Judul Film                           : Soekarno

Sutradara                           : Hanung Bramantyo

Editing                                : Cesa David Luckmansya

Tahun pembuatan             : 2013

Durasi                                : 150 minutes



    SINOPSIS



Siapa yang tidak mengenal Presiden pertama Republik Indonesia Soekarno. Setiap pelajar pasti mengenyam pendidikan sejarah apapun bentuknya. Bapak proklamator bangsa kita ini sangat disegani dan dikenal di tanah air bahkan seluruh dunia. Sepak terjangnya sebagai Presiden pertama kita dan kepiawaiannya dalam dunia politik Internasional menjadi semangat untuk masyarakat Asia lainnya yang terjajah di masa lalu untuk merdeka. Kemerdekaan Indonesia menjadi inspirasi negara negara Asia-Afrika untuk membebaskan diri dari kolonialisme dan imperialisme.
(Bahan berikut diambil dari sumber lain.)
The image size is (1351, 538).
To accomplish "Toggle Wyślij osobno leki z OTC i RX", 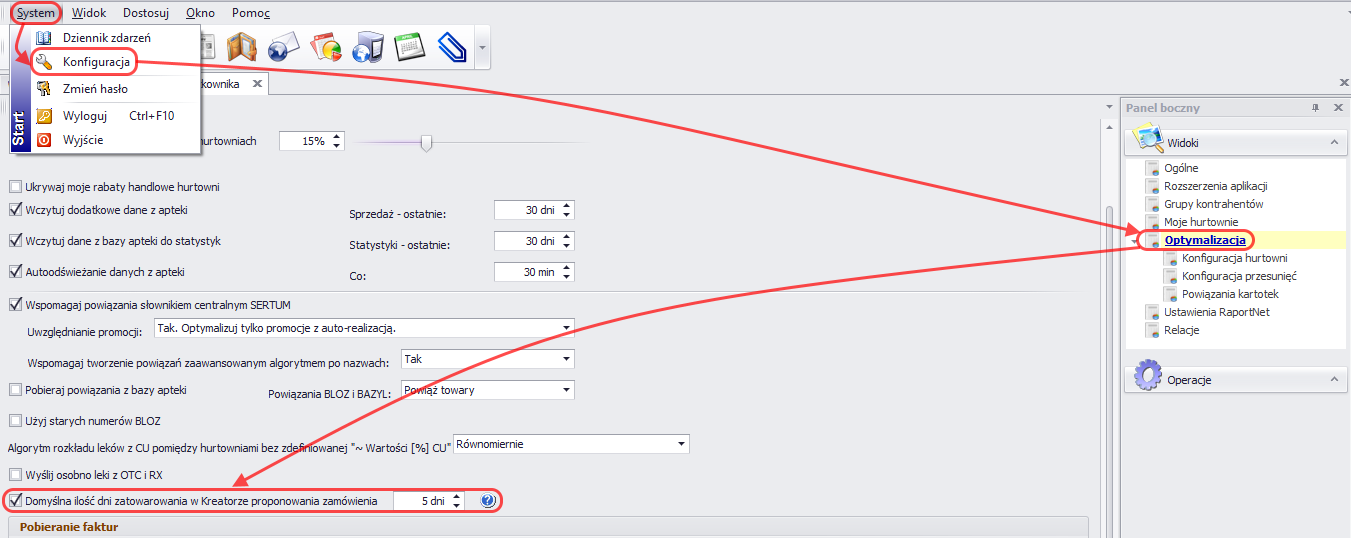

Ceritanya sendiri seperti ‘buku sejarah’. Penggambaran mengenai kehidupan Soekarno terkait dengan masa perjuangan pra-kemerdekaan Indonesia. Adegan dimulai dengan situasi di tahun 1934 saat serdadu marsose pemerintah kolonial Belanda Dutch East Indies menangkap Soekarno dan beberapa rekannya yang tengah berada di rumah Ketua PNI (Partai Nasional Indonesia) Jawa Tengah, dokter Sujudi. Adegan lantas flash-back ke masa kecil Soekarno, dimana saat itu ia yang masih bernama Kusno sakit-sakitan. Ayahnya Raden Soekemi Sosrodihardjo sampai menjalankan ‘laku tirakat’, tidur di bawah ranjang anak lelakinya. Tujuannya adalah agar penyakit itu ‘pindah’ ke tubuhnya. Akhirnya menurut kepercayaan Jawa, nama Kusno dipandang tidak cocok bagi anak itu. Dengan upacara ‘ruwatan’, maka ia pun diganti namanya menjadi Soekarno. Nama ini terinspirasi dari nama tokoh Kurawa yang sesungguhnya berhati mulia, Adipati Karna.
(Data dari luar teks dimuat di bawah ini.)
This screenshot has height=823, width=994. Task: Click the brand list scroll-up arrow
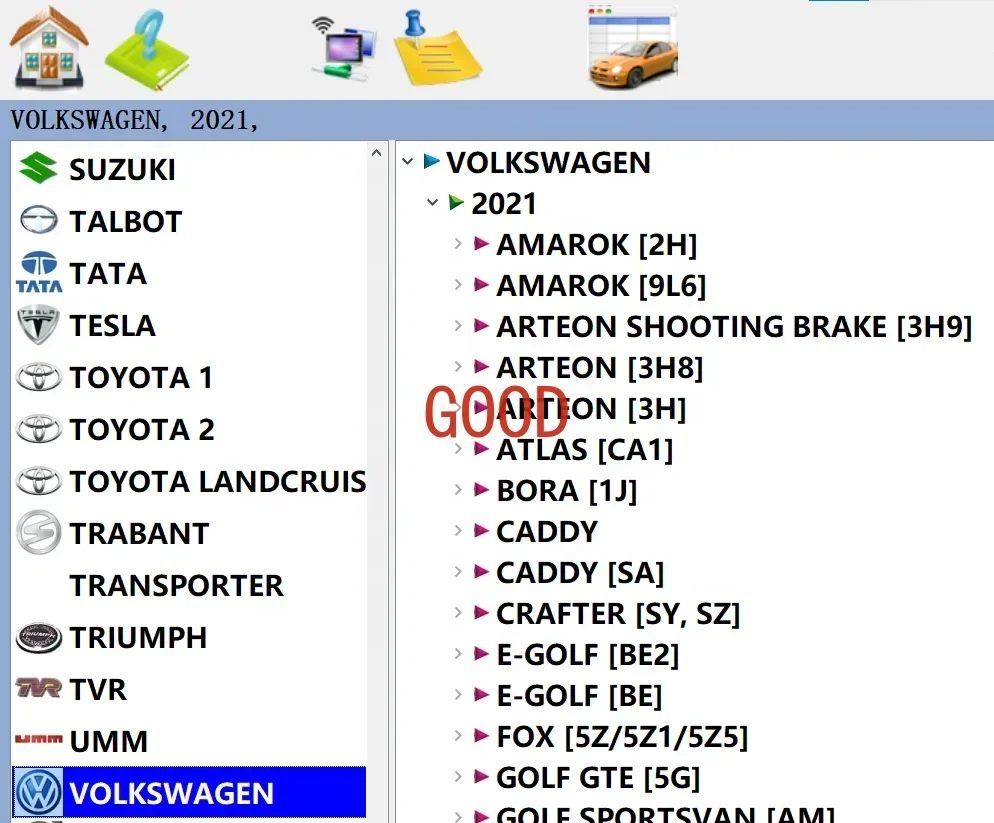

Cerita maju terus ke masa kecil Soekarno yang sempat menjalin “cinta monyet” dengan seorang gadis cilik Belanda bernama Mien Hessel. Namun, justru di sinilah rasa nasionalismenya tumbuh saat ia diusir oleh ayah Mien karena dianggap tidak sederajat. Ketika ia mengikuti rapat-rapat Sarekat Islam yang dipimpin oleh bapak kost-nya Hadji Oemar Said Tjokroaminoto (HOS Cokroaminoto) ia makin tertarik pada ide kebangsaan. Soekarno muda pun mulai belajar berpidato sendirian di kamarnya dan ketika berusia 24 tahun ia mulai berpidato di berbagai tempat.
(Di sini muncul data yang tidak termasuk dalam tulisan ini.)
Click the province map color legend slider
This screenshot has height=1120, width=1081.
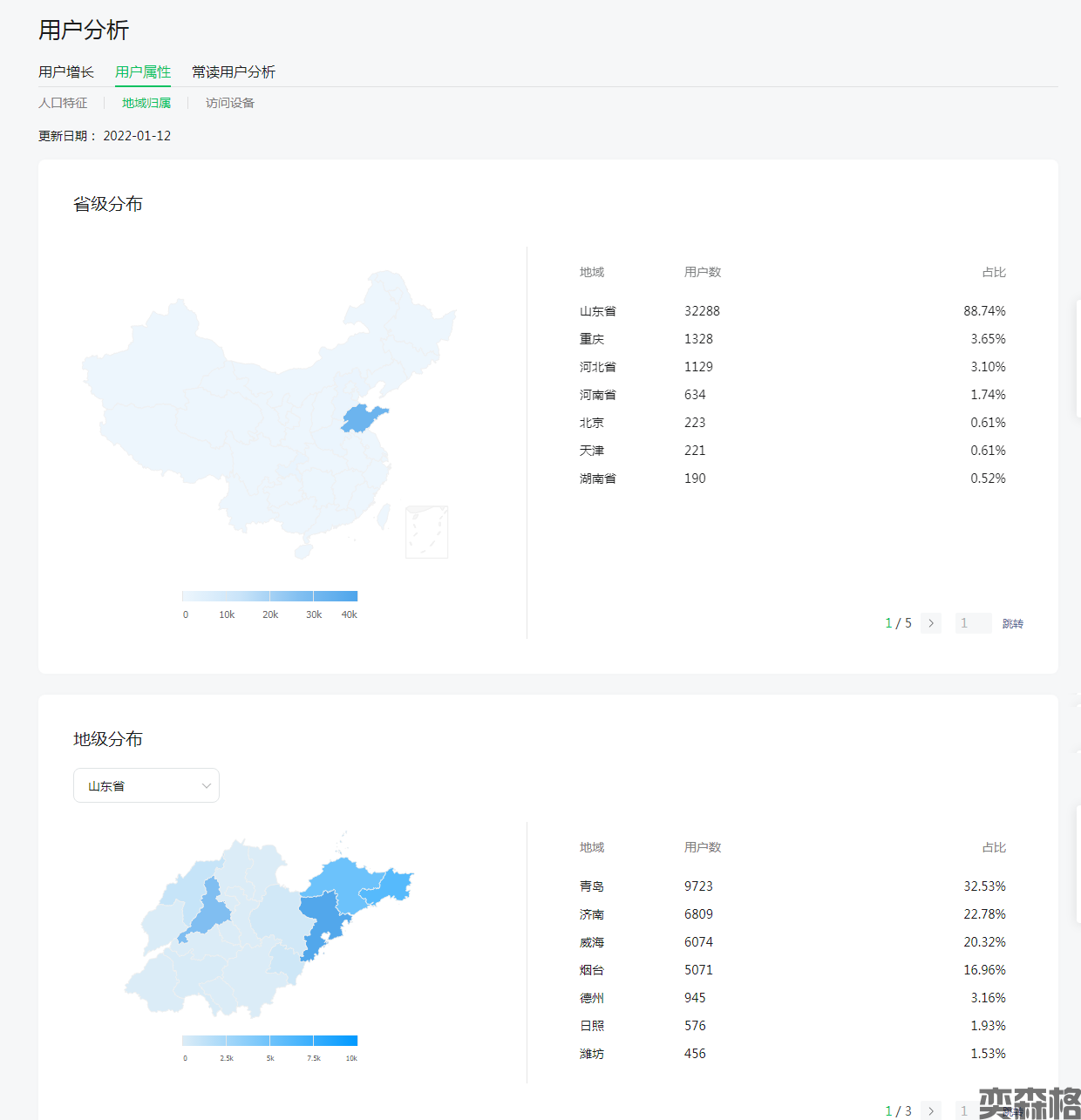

Beranjak dewasa, Soekarno mulai aktif di politik. Ia mendirikan Partai Nasional Indonesia (PNI) sebagai basis organisasinya bersama sejumlah rekan, termasuk Gatot Mangkoepradja. Ia kemudian ditangkap dengan tuduhan menghasut dan berhaluan komunis. Ia, Gatot, dan dua rekan lainnya dipenjara di Banceuy, Bandung. Di saat inilah ia kemudian menyusun pledooi (pembelaan)-nya yang terkenal: “Indonesia Menggugat”. Soekarno tetap dijatuhi hukuman penjara empat tahun, namun dua tahun kemudian dibebaskan.

Soekarno kembali ke politik, tapi kemudian ditangkap lagi dan lantas diasingkan ke Ende, lalu dipindahkan ke Bengkulu. Soekarno lalu menjadi guru relawan di sekolah Muhammadiyah. Di sinilah ia kemudian jatuh hati pada salah satu muridnya bernama Fatmawati. Padahal, saat itu Soekarno masih beristrikan Inggit Garnasih.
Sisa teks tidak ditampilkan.